WHAT YOU ARE ASKED TO DO: Whenever a line in this data holds the word "agent", report that line in full.

SUPPLIED MATERIAL:
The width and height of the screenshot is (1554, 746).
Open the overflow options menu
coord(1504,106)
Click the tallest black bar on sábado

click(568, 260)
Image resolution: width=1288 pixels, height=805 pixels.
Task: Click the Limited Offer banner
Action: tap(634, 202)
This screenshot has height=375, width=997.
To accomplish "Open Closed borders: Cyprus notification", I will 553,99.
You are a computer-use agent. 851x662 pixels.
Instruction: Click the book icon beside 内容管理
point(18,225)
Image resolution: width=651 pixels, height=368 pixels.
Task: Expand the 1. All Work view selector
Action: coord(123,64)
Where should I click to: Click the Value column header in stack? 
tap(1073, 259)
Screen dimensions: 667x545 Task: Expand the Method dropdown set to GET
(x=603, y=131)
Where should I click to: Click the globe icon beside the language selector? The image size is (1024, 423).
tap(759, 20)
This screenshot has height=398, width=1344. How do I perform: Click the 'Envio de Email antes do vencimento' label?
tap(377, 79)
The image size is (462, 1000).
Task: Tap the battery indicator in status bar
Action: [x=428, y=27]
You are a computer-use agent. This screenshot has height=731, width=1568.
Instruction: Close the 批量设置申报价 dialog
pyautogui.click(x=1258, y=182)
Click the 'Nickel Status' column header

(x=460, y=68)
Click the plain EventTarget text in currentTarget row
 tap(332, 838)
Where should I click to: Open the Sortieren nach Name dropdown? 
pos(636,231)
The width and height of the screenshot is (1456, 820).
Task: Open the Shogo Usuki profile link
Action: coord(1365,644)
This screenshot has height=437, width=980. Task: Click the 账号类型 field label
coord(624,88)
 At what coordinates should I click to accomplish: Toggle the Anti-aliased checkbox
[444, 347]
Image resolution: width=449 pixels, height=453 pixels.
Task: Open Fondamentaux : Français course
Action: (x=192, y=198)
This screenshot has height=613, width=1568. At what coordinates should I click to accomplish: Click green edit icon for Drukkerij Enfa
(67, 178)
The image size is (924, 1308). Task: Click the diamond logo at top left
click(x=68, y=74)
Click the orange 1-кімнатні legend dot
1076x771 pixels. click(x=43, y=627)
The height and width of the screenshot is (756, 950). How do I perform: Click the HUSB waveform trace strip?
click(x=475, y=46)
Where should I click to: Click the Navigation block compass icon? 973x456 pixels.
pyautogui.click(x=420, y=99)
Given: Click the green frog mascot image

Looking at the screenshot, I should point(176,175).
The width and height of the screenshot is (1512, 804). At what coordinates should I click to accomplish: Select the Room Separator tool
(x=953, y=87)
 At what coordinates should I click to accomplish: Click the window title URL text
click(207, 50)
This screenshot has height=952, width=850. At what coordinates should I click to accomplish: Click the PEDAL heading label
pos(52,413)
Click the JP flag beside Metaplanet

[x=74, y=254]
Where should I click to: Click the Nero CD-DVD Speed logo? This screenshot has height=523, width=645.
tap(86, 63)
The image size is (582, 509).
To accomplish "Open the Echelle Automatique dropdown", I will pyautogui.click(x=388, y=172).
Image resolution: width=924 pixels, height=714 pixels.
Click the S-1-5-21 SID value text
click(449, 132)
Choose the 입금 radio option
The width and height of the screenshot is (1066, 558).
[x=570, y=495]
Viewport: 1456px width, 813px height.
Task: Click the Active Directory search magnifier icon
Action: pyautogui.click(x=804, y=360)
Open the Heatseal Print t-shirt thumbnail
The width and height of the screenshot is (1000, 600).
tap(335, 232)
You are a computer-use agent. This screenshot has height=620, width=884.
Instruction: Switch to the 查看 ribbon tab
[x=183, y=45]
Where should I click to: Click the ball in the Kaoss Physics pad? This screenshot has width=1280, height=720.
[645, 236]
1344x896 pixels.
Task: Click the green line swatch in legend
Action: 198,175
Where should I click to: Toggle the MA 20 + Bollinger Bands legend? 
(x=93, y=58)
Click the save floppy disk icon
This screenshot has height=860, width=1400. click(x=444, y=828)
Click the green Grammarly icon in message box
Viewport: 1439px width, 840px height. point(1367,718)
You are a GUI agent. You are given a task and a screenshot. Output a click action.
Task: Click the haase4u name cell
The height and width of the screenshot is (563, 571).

TASK SOLUTION:
You are a computer-use agent. 851x662 pixels.
You are a computer-use agent. This screenshot has height=731, width=1568.
You are a computer-use agent. This screenshot has height=620, width=884.
You are a GUI agent. You are given a task and a screenshot. Output a click action.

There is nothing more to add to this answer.